Harbans Lal Khanna was a BJP MLA and president of its Amritsar district branch in Punjab, India.

While leading a procession against the Sikh effort to have holy city status granted to Amritsar, he had released slogans there on 30 May 1981, "Dukki tikki khehan nahin deni, sir te pagri rehan nahin deni; kachh, kara, kirpaan; ehnoon bhejo Pakistan." ("We are not going to let any second or third group exist, we are not going to let a turban remain on any head; the shorts, the iron bangle, the sword, send these to Pakistan"). 

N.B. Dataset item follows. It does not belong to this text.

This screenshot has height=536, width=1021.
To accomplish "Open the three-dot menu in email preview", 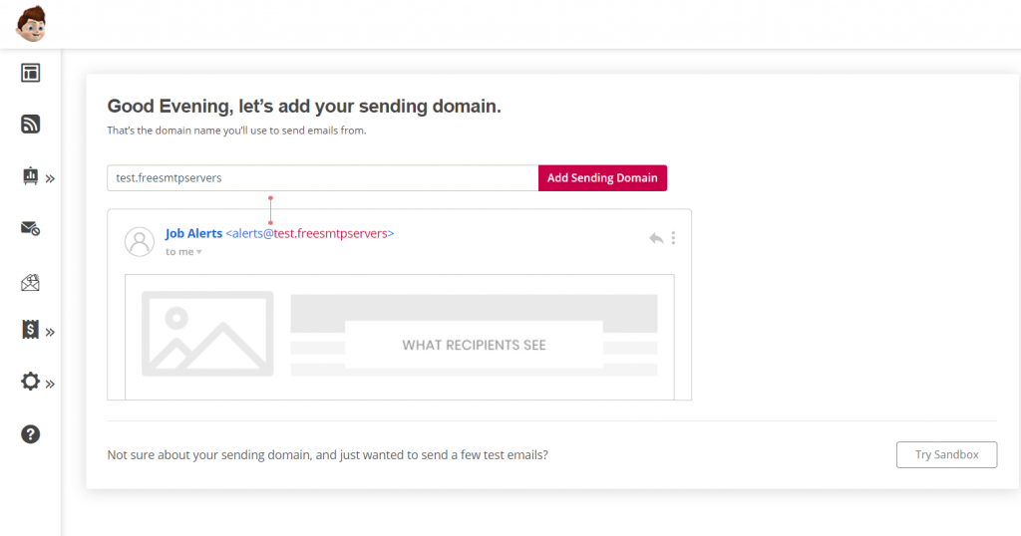I will pyautogui.click(x=673, y=238).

On 14 February 1984, mobs led by Khanna gathered at as many as 56 places in Amritsar to engage in anti-Sikh desecrations. At the Amritsar railway station, a model of the Golden Temple was destroyed. A picture of the fourth Sikh guru, which had been on display for several years, was defaced beyond recognition, with feces and lit cigarettes rubbed into it. Carrying some of the pieces of the replica away, some Sikhs swore revenge.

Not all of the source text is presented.